Aloes and rhubarb have found considerable use as purgatives in the past, but they both have a rather drastic action and their use for this purpose has largely been abandoned.
Aloes consists of the dried juice from the leaves of various Aloe species (Liliaceae/ Aloeaceae), including A. ferox (Cape aloes), A. barbadensis (Curacao aloes), and A. perryi (Socotrine aloes). The dark brown-black solid extract is extremely bitter, and contains 10-30% anthracene derivatives, the main component of which is barbaloin (Figure 3.33). Aloinosides A and B (Figure 3.33) are present in some varieties. Large amounts of resinous material form the bulk of the extract. Aloes is still used as a pharmaceutical aid in Compound Benzoin Tincture. The fresh mucilaginous gel obtained from Aloe species, particularly Aloe vera (= A. barbadensis), is held to assist wound healing, and is also widely used in skin cosmetics for its moisturizing and emollient properties. This material, mainly carbohydrate in nature (pectins and glucomannans), does not contain anthraquinone derivatives.
Rhubarb consists of the dried rhizome and root of Rheum officinale, R. palmatum, and other Rheum species (Polygonaceae). This contains 3-7.5% anthracene derivatives, mainly in the form of mono- and di-O-glucosides of rhein, physcion, and chrysophanol. Aglycones, especially rhein, are also present, and dianthrone derivatives have also been characterized. A high proportion of tannin-like materials gives rhubarb astringent as well as purgative properties. The common rhubarb cultivated for culinary use is Rheum rhaponticum, a species containing similar anthraquinone derivatives to the drug material, but which was not officially acceptable. In common with other Rheum species, this plant is considered poisonous due to the high concentration of oxalic acid present in the leaf (though not in the stem, which is edible). Toxic effects result from hypocalcaemia caused by removal of calcium from the bloodstream by formation of the insoluble calcium oxalate.

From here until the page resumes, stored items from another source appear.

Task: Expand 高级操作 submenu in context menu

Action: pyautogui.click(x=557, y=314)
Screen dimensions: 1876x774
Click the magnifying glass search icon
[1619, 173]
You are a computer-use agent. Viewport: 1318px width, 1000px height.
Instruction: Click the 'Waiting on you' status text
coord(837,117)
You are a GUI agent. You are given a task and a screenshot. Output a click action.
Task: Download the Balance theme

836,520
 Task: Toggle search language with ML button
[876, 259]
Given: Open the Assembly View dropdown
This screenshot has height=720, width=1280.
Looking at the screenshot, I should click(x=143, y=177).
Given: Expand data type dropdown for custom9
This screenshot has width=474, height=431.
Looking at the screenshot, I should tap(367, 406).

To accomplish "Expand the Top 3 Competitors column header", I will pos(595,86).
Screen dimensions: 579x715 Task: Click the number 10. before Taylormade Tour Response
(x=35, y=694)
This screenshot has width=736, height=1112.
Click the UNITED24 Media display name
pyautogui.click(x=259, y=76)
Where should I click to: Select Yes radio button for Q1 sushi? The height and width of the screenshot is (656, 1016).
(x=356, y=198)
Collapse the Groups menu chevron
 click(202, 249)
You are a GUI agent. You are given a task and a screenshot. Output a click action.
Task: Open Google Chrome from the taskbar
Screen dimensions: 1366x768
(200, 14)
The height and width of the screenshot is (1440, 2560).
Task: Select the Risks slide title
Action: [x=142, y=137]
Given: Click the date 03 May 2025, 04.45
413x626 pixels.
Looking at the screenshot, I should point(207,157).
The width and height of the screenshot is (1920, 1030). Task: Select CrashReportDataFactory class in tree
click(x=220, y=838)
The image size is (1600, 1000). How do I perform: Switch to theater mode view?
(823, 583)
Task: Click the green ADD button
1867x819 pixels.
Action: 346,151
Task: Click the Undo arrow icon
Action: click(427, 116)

Dantron (danthron; 1,8-dihydroxyanthraquinone) (Figure 3.34) is known as a natural product, but for drug use is produced synthetically. It is prescribed to relieve constipation in geriatric and terminally ill patients. Dithranol (1,8-dihydroxyanthrone) is used as topical agent to treat troublesome cases of psoriasis. Diacetylrhein is marketed in some countries for the treatment of osteoarthritis.